> **PAGE TEXT**
- Opening Delimiter -

???difficult child's Aware They Have BiPolar???????

Discussion in 'Parent Emeritus' started by mom_to_3, May 27, 2008.

  1. mom_to_3

    mom_to_3 Active Member

    Just curious............ Do your "adult" or should I say "of age" difficult child's believe they have bipolar, if they have been diagnosis'd with it?

    My difficult child was diagnosed several years ago and medicated for it. When she was 16 or so, she decided not to take her medications. Life has not been good for her. She doesn't believe she has bipolar. She HATES me for taking her to a psychiatrist and for insisting she take her medications. I really wasn't aware of her anger, for that anyway. But, she did just let me know.

    Last week, at a CPS meeting, I made a suggestion to the caseworker to get an EEG for my grandson, because my difficult child showed abnormal brain "spikes" when she had one years ago. Interestingly enough, her bio mother had a benign brain growth that caused seizure activity in the same area of the brain, and that was surgically removed. I haven't even told them of my difficult child's bipolar diagnosis yet.

    My difficult child looked at me and with all the contempt a person could muster, and said "Oh no you don't, MOTHER!" I was pretty shocked to say the least. I asked "What are you talking about?" and she replied "All the pills and psycho-analyzing.... you're not doing that to my son too!" I just had to ignore her. She is still extremely angry with me. I guess sharing "my truths" with her has evoked a new level of anger in her towards me.

- Closing Delimiter -

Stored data
- Opening Delimiter -

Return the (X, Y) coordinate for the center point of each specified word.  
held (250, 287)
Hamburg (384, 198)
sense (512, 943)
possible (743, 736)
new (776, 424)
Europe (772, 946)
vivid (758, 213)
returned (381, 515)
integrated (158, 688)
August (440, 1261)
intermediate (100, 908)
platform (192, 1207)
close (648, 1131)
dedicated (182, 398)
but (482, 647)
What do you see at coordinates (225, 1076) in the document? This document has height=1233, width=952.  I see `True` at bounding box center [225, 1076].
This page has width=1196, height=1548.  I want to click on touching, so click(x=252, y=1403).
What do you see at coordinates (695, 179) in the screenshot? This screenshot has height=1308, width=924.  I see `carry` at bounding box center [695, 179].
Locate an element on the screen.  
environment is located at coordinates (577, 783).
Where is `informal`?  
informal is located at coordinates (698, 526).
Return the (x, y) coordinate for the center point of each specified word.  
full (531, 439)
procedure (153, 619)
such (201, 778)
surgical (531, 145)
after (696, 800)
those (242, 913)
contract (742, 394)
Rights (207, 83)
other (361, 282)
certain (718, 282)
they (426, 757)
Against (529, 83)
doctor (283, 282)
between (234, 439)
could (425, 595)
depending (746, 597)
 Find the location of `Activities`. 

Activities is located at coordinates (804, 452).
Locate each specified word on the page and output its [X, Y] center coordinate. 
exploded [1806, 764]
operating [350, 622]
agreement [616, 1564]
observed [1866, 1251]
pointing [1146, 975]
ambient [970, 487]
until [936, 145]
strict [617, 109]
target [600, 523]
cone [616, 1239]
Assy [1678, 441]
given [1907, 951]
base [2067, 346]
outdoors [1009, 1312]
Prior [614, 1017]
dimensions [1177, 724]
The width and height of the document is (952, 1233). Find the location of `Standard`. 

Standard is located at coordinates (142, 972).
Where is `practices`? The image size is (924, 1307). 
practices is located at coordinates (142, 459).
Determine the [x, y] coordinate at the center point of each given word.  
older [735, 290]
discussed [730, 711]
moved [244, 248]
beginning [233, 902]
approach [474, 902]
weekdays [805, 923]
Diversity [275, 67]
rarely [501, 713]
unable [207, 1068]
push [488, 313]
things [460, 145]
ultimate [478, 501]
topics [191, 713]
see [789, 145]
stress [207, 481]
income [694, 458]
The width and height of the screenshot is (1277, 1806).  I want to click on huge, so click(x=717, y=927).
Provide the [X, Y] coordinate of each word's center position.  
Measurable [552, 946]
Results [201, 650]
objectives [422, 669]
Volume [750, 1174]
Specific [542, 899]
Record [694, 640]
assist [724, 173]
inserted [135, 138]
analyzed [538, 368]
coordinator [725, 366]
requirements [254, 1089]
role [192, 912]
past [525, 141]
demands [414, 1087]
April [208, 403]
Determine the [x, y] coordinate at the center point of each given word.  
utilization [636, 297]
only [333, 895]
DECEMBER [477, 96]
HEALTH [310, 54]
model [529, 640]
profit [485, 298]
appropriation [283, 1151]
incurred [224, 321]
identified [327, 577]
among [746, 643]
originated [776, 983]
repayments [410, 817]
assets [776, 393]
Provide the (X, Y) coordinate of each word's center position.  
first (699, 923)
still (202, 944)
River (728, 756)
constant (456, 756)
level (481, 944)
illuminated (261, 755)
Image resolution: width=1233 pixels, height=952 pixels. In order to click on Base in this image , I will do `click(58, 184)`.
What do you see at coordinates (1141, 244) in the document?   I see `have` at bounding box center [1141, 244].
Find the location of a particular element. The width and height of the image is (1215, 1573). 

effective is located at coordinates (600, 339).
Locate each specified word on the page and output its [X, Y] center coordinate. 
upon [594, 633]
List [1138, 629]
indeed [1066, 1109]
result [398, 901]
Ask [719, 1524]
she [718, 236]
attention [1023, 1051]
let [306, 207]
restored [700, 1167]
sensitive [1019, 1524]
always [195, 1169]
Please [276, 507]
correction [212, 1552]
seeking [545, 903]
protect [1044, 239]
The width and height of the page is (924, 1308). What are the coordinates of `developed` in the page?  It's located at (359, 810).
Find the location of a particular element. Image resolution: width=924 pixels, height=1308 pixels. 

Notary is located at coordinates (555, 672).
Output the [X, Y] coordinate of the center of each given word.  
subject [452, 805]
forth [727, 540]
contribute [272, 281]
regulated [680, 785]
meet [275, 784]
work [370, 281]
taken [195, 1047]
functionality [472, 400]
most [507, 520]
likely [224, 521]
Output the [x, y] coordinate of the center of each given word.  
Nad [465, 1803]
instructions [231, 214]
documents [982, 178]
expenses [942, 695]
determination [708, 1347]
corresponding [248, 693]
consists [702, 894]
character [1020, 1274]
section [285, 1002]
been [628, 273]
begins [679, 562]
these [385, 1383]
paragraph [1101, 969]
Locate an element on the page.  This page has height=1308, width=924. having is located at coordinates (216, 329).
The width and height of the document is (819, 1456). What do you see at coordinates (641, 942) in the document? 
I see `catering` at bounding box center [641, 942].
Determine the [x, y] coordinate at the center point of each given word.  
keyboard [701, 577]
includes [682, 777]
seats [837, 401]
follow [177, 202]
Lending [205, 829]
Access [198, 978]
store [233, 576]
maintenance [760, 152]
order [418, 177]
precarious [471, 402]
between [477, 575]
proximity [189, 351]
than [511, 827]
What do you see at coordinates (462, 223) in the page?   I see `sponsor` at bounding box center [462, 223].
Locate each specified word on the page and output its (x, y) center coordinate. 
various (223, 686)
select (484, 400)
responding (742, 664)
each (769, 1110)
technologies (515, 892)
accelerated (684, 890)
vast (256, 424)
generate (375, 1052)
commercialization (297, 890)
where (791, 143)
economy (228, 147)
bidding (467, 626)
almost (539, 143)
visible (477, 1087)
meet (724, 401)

- Closing Delimiter -

> **PROMPT**
Reproduce the entire forum post about grown children and a bipolar diagnosis word for word. The listing above has no connection to the forum post.

> **RESPONSE**
???difficult child's Aware They Have BiPolar???????

Discussion in 'Parent Emeritus' started by mom_to_3, May 27, 2008.

  1. mom_to_3

    mom_to_3 Active Member

    Just curious............ Do your "adult" or should I say "of age" difficult child's believe they have bipolar, if they have been diagnosis'd with it?

    My difficult child was diagnosed several years ago and medicated for it. When she was 16 or so, she decided not to take her medications. Life has not been good for her. She doesn't believe she has bipolar. She HATES me for taking her to a psychiatrist and for insisting she take her medications. I really wasn't aware of her anger, for that anyway. But, she did just let me know.

    Last week, at a CPS meeting, I made a suggestion to the caseworker to get an EEG for my grandson, because my difficult child showed abnormal brain "spikes" when she had one years ago. Interestingly enough, her bio mother had a benign brain growth that caused seizure activity in the same area of the brain, and that was surgically removed. I haven't even told them of my difficult child's bipolar diagnosis yet.

    My difficult child looked at me and with all the contempt a person could muster, and said "Oh no you don't, MOTHER!" I was pretty shocked to say the least. I asked "What are you talking about?" and she replied "All the pills and psycho-analyzing.... you're not doing that to my son too!" I just had to ignore her. She is still extremely angry with me. I guess sharing "my truths" with her has evoked a new level of anger in her towards me.